#### Data in this exercise ####

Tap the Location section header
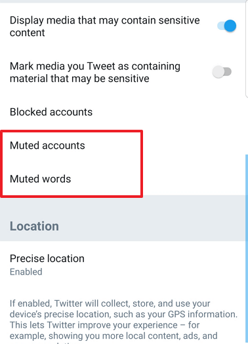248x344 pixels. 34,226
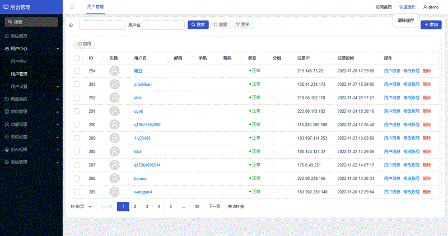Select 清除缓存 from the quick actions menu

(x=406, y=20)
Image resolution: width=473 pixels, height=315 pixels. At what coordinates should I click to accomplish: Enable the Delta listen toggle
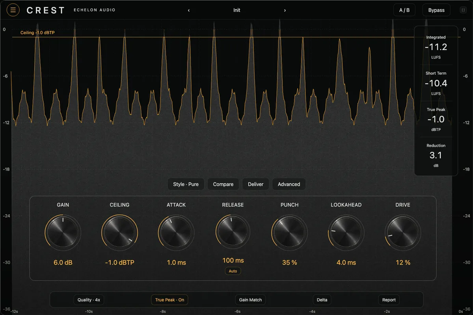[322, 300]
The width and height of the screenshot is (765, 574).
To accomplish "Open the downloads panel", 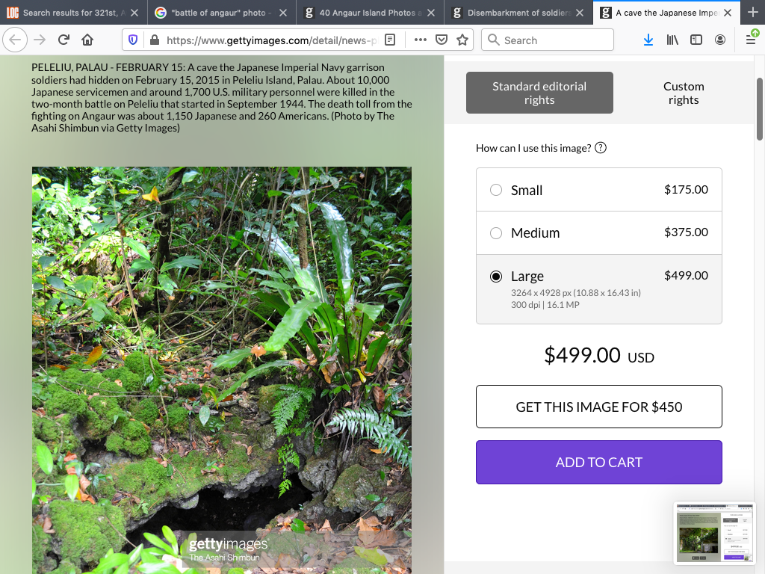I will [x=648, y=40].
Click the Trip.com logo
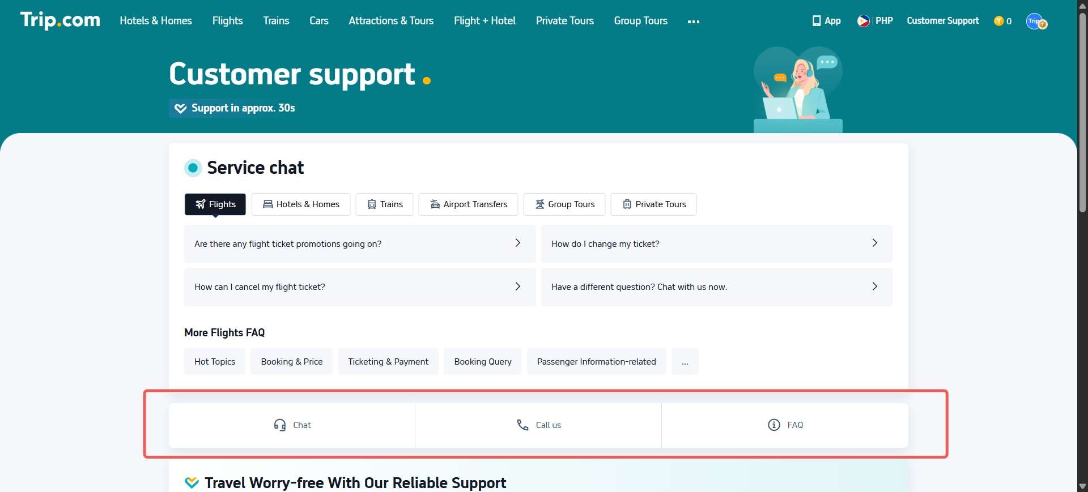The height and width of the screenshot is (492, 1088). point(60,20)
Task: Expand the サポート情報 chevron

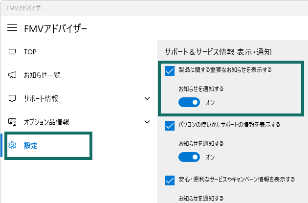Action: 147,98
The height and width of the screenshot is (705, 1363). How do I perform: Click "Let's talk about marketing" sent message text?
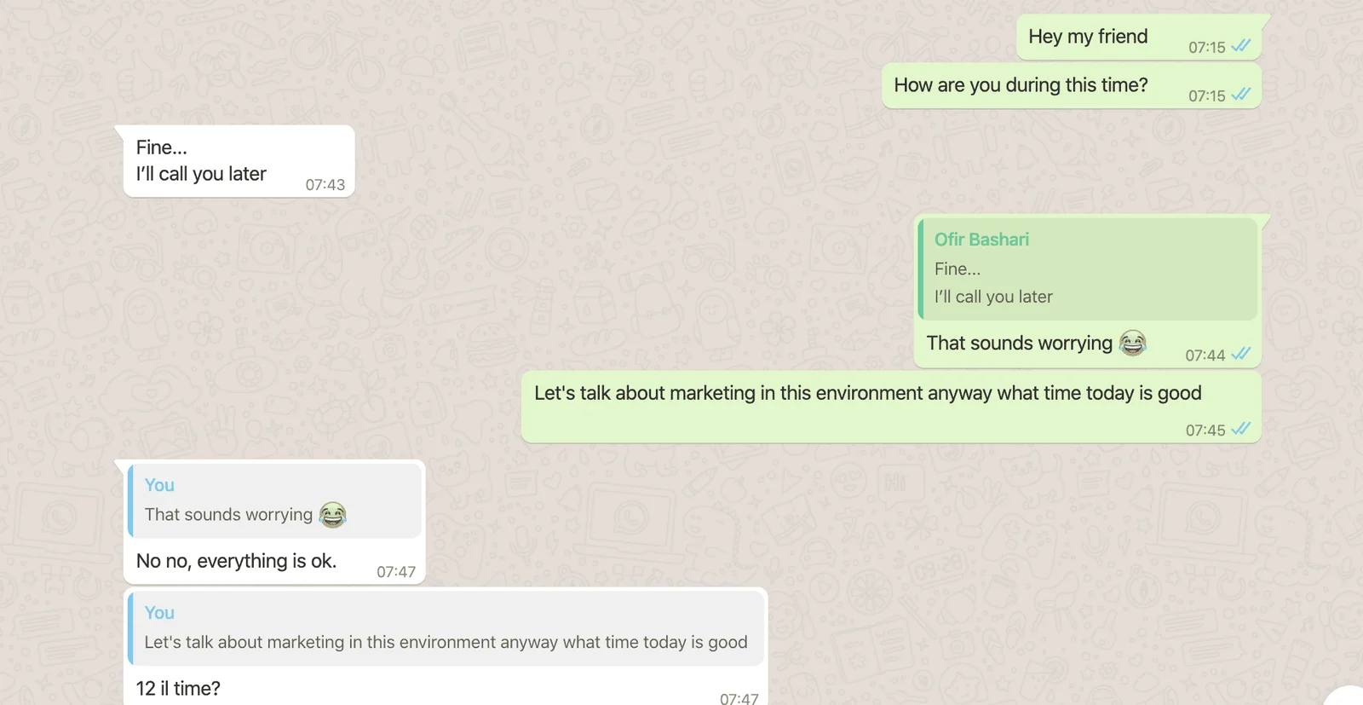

####

**The task**
Extract the lines of the records word for word, starting at the line that contains "Task: Expand the サポート情報 chevron" and ending at the end of the records. Leave the pictures out of your answer.

**Exercise output**
Task: Expand the サポート情報 chevron

Action: 147,98
The height and width of the screenshot is (705, 1363). How do I perform: Click "Let's talk about marketing" sent message text?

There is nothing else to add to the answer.